▸ PROVIDED MATERIAL:
-- Start --

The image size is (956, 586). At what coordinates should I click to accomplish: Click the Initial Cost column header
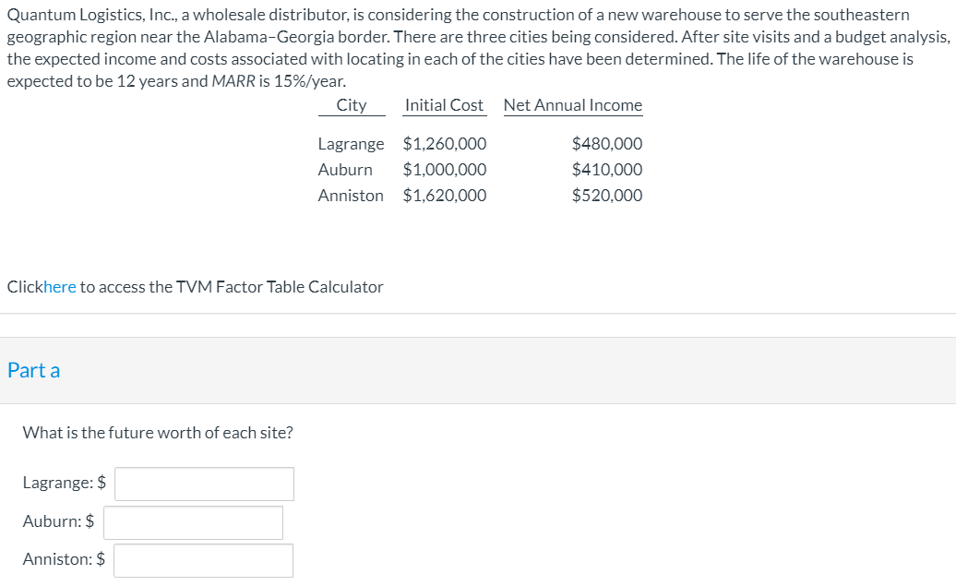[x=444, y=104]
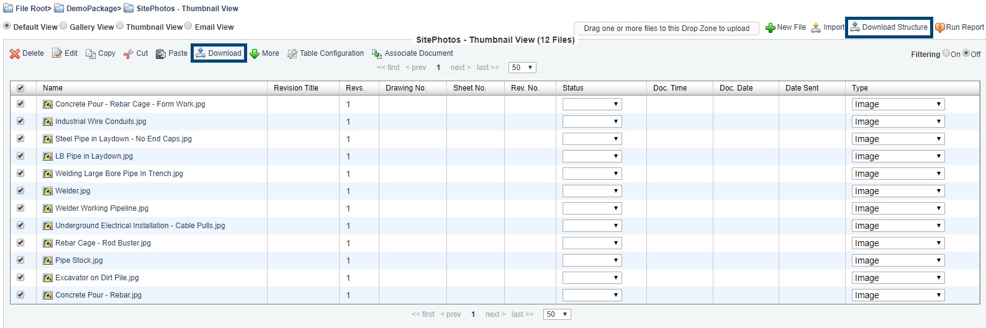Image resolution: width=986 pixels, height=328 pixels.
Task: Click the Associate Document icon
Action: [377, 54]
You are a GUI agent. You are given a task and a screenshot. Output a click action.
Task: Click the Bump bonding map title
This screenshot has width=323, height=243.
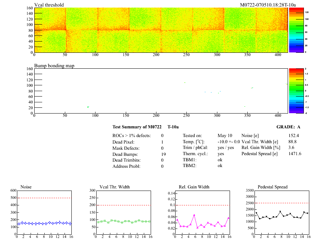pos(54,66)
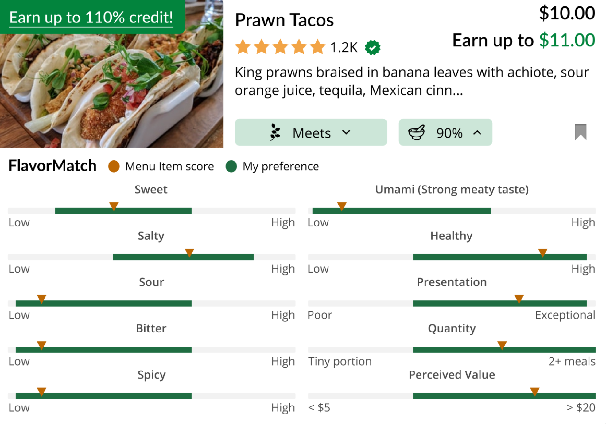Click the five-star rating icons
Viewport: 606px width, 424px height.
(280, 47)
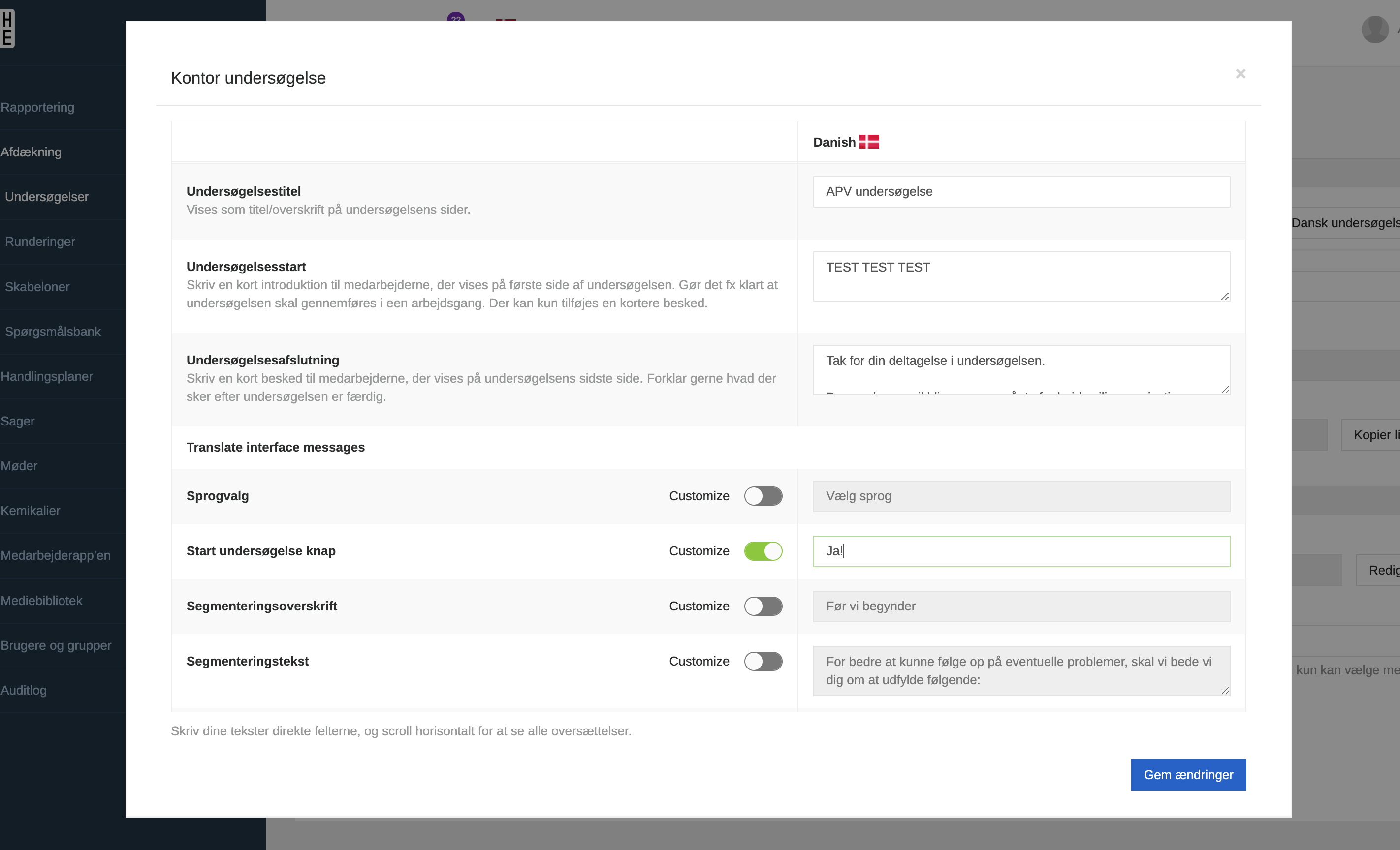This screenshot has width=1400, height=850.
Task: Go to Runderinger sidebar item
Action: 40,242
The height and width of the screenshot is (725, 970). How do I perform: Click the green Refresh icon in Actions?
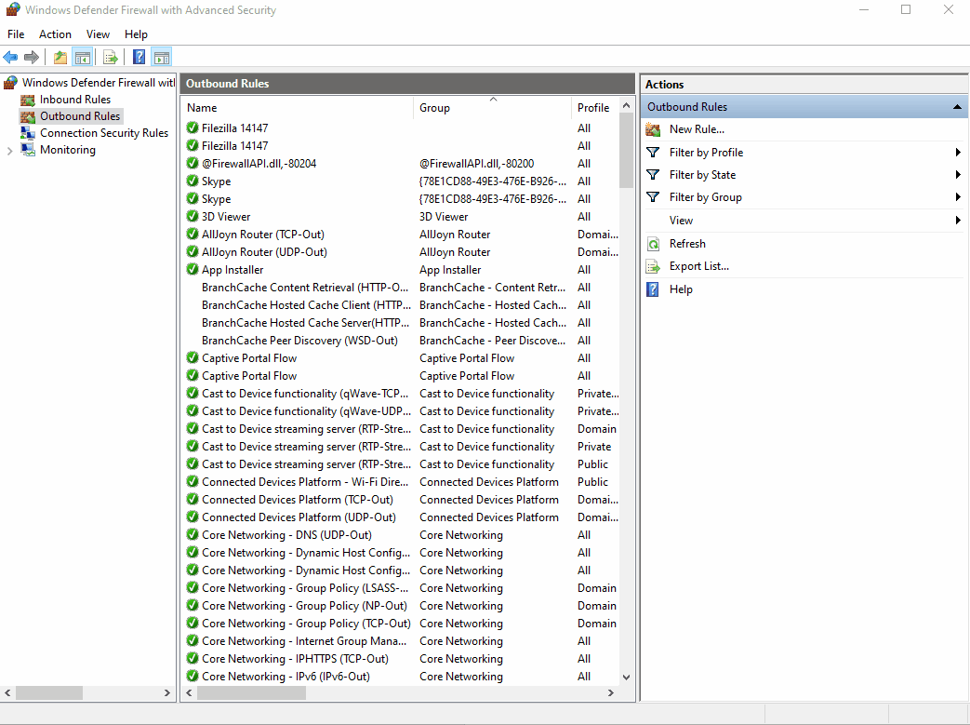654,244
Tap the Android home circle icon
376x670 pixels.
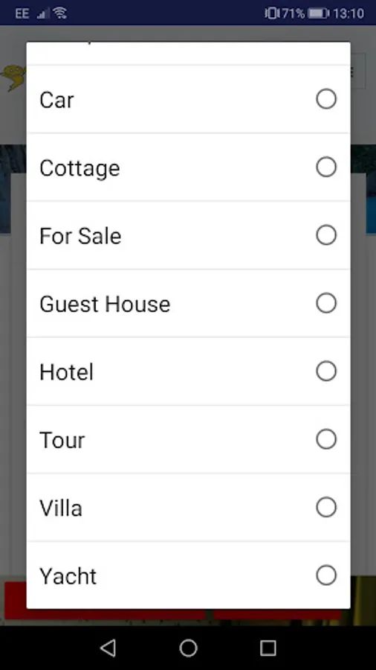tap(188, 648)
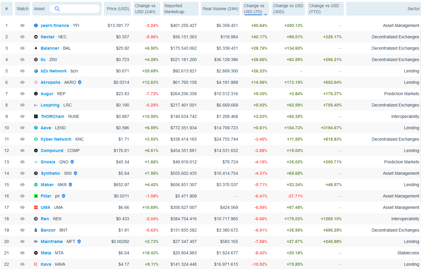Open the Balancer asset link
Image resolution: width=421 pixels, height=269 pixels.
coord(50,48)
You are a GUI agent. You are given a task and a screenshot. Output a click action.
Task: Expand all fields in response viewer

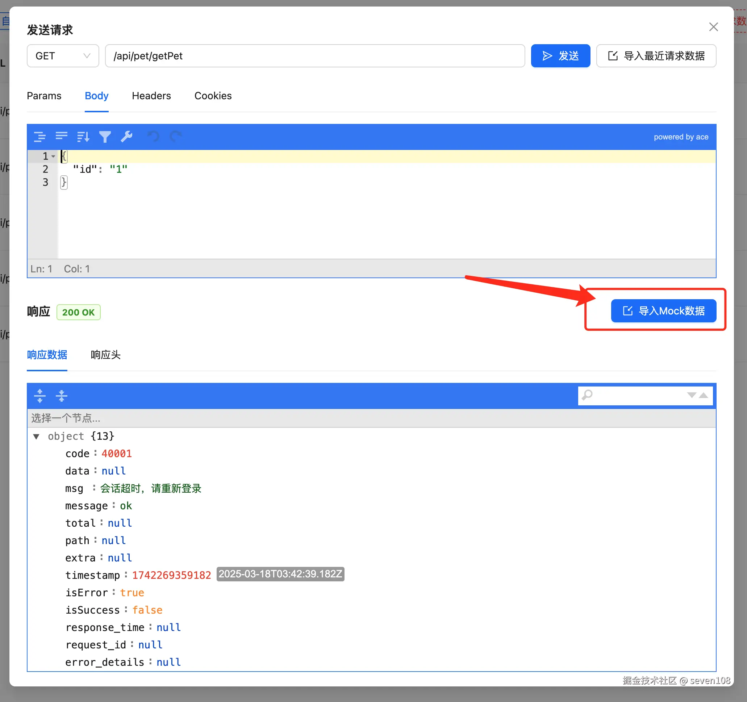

-- End --

▸ OBJECTIVE:
Retype all of the entries above word for word, leaving out the pictures.

▸ RESPONSE TO THE TASK:
The image size is (956, 586). At what coordinates should I click to accomplish: Click the Initial Cost column header
[x=444, y=104]
Image resolution: width=986 pixels, height=328 pixels.
Task: Click the Associate Document icon
Action: [377, 54]
You are a GUI agent. You are given a task and a screenshot. Output a click action.
Task: Click the Bump bonding map title
This screenshot has width=323, height=243.
pos(54,66)
Click the five-star rating icons
Viewport: 606px width, 424px height.
(280, 47)
This screenshot has width=1400, height=850.
Task: Go to Runderinger sidebar item
Action: 40,242
The height and width of the screenshot is (725, 970). How do I perform: Click the green Refresh icon in Actions?
654,244
Tap the Android home circle icon
376x670 pixels.
tap(188, 648)
Open the Balancer asset link
Image resolution: width=421 pixels, height=269 pixels.
coord(50,48)
You are a GUI agent. You are given a task and a screenshot. Output a click action.
Task: Expand all fields in response viewer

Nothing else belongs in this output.